Menurut keterangan Kepala Pusat Data, Informasi dan Humas BNPB, Sutopo Purwo Nugroho, banjir tersebut menyebabkan puluhan ribu warga mengungsi dan kerusakan pada sektor pemukiman, pertanian, perikanan serta fasilitas umum.

Di kabupaten Konawe Utara, lanjut Sutopo, banjir mengakibatkan 1.091 Kepala Keluarga (KK) atau 4.198 jiwa mengungsi.

Loading...

“Enam kecamatan terimbas banjir adalah Andowia, Asera, Oheo, Landawe, Langgikima, dan Wiwirano,” katanya.

Sementara itu Kecamatan Asera merupakan kecamatan dengan jumlah desa terdampak paling tinggi yaitu 13 desa. Banjir ini juga mengakibatkan 72 rumah hanyut dan ribuan lain terendam.

“BPBD Kabupaten Konawe Utara masih melakukan pendataan di lapangan, diperkirakan kerusakan sektor pertanian mencakup lahan sawah seluas 970,3 hektar, lahan jagung 83,5 hektar dan lainnya 11 hektar, sedangkan sektor perikanan pada tambak seluas 420 hektar,” terang Sutopo.

Di samping itu, BPBD setempat melaporkan jembatan penghubung Desa Laronanga ke Desa Puwonua hanyut, jembatan lain di Desa Padalerutama juga tidak dapat dilalui karena terendam banjir, dan jembatan yang menghubungkan Desa Tanggulari ke Desa Tapuwatu, serta jembatan antar provinsi di Asera putus.

“Arus aliran air masih deras sehingga penggunaan sampan mesin tidak dapat menjangkau wilayah terisolir.
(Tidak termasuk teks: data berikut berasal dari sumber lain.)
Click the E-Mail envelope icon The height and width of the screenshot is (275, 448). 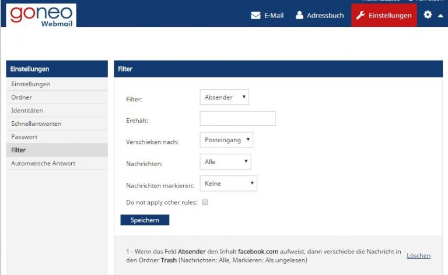pos(256,15)
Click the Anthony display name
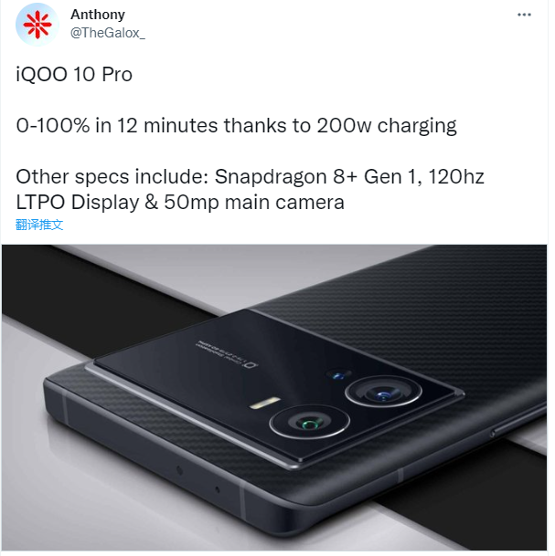The width and height of the screenshot is (555, 556). (x=98, y=15)
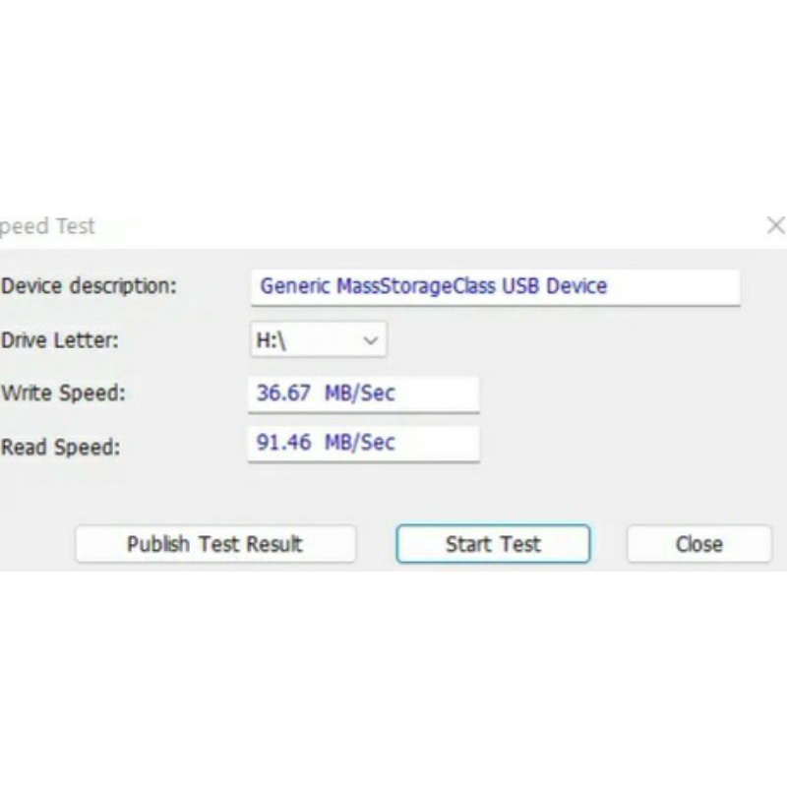The width and height of the screenshot is (787, 787).
Task: Click the "Read Speed:" label
Action: tap(61, 448)
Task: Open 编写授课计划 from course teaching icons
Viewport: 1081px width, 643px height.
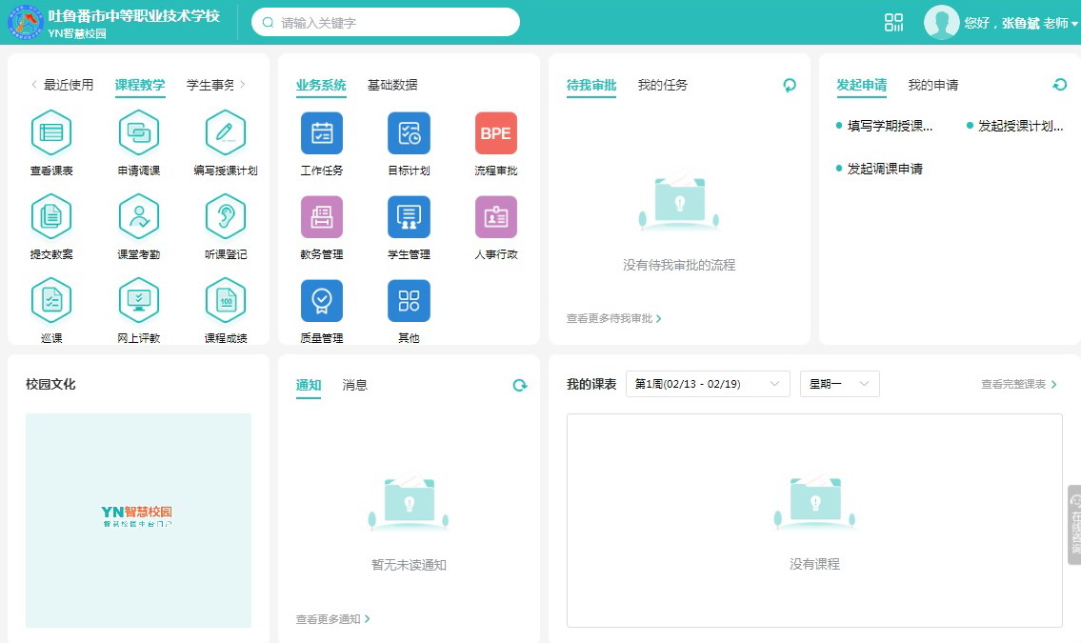Action: tap(225, 133)
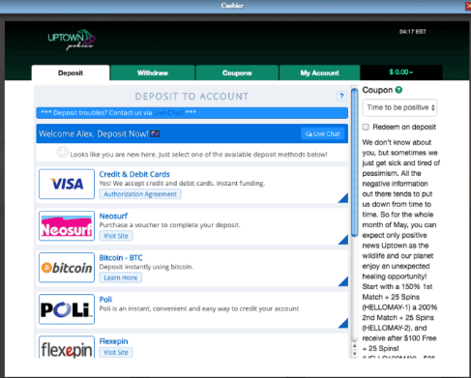The image size is (471, 378).
Task: Go to the My Account tab
Action: 319,73
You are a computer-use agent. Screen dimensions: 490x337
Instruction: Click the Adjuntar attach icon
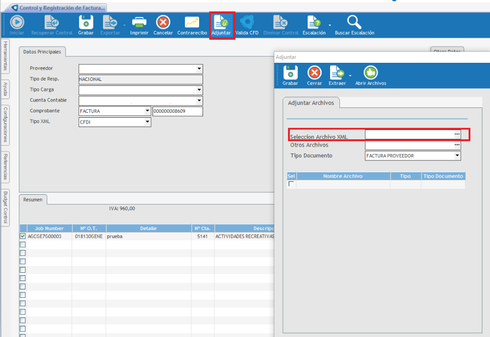click(221, 23)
Selain itu, minim peralatan untuk membantu evakuasi dan penyelamatan di lapangan,” kata Sutopo.

Untuk mempercepat pengiriman bantuan logistik, lanjutnya, BNPN mengirimkan bantuan logistik menggggunakan pesawat cargo dan untuk distribusi ke titik pengungsi dilakukan dengan bantuan helikopter BNPB.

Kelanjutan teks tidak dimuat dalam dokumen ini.